Oil revenues flow to specific regime priorities — military and Revolutionary Guard budgets, regional proxy networks, nuclear programme development, and subsidies for politically-sensitive constituencies — rather than to broad economic development or infrastructure renewal. The result is a bifurcated economy where a sanctioned-oil-funded regime stabilisation coexists with widespread household economic hardship. Understanding this dual reality is essential to interpreting the political economy of Iranian policy decisions.
The Bottom Line
Iran’s oil export infrastructure in 2026 is the most sophisticated sanctions-evasion operation in modern history, moving 1.5 million barrels per day through a network of hundreds of aging tankers, ship-to-ship transfers, Malaysian laundering waters, and Chinese teapot refineries. The operation generates $50-60 billion annually for the Iranian regime, funding approximately 40 percent of its fiscal base and underwriting regional proxy activity that shapes Middle East geopolitics.

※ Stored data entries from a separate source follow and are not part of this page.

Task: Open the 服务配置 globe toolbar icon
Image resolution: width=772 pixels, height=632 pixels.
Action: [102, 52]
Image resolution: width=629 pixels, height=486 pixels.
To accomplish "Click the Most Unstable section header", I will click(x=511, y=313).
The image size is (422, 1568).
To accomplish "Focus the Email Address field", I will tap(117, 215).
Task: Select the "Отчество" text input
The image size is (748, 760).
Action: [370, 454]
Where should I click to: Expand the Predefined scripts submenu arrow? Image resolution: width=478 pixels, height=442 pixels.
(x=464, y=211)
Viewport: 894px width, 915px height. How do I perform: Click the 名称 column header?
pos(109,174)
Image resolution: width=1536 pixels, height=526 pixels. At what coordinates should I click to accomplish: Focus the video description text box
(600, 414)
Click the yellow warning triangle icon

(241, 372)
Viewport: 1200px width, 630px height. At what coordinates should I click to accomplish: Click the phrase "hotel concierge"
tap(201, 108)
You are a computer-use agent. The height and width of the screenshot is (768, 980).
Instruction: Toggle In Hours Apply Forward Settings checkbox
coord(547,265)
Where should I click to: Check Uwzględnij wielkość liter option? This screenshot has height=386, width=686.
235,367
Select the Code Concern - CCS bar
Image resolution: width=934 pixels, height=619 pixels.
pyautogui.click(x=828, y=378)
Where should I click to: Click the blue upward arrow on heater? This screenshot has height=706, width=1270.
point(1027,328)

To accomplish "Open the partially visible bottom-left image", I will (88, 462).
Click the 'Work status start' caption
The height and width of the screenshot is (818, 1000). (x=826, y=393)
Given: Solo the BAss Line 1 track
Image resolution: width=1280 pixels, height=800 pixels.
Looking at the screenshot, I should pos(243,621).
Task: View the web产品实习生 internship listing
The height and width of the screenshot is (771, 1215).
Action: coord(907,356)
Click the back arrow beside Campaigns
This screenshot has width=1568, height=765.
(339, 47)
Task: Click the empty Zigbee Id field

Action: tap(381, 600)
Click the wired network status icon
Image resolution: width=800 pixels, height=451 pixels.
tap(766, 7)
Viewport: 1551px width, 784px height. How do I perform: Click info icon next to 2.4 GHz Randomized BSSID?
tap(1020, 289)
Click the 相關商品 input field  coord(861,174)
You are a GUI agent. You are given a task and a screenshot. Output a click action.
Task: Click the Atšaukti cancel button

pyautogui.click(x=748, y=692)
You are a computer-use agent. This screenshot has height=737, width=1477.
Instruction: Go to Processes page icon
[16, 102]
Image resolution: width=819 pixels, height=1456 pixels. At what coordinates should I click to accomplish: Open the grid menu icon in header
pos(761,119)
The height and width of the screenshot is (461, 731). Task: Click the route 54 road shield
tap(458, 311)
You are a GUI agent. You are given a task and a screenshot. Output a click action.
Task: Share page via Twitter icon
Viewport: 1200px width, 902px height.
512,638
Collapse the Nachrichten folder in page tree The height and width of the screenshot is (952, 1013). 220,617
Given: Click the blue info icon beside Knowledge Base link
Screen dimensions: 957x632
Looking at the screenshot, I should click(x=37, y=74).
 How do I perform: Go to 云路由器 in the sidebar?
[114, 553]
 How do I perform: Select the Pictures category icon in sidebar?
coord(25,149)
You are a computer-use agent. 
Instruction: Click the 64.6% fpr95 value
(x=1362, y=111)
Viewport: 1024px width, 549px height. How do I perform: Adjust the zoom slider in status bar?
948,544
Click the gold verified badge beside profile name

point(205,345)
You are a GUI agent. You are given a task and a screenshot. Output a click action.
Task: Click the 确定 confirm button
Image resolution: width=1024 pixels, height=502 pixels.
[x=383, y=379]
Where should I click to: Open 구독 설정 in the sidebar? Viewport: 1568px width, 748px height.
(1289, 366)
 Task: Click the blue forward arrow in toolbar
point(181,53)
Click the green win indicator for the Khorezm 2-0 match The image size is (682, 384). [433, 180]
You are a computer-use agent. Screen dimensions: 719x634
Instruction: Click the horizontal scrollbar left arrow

The US enforcement toolkit can inconvenience but cannot structurally eliminate these flows without a policy escalation — secondary sanctions on Chinese banks, direct action on teapot refineries, or kinetic intervention — that has not been chosen under any recent US administration. The equilibrium is likely to persist absent a major political shock.
For observers of Middle East energy, the Iranian flow is a fixed feature of the market rather than a variable to be planned out of existence. Understanding how it works, who benefits, and what could disrupt it is essential to understanding the regional energy landscape and the Saudi-Iranian strategic balance that shapes so much else in the region’s political economy.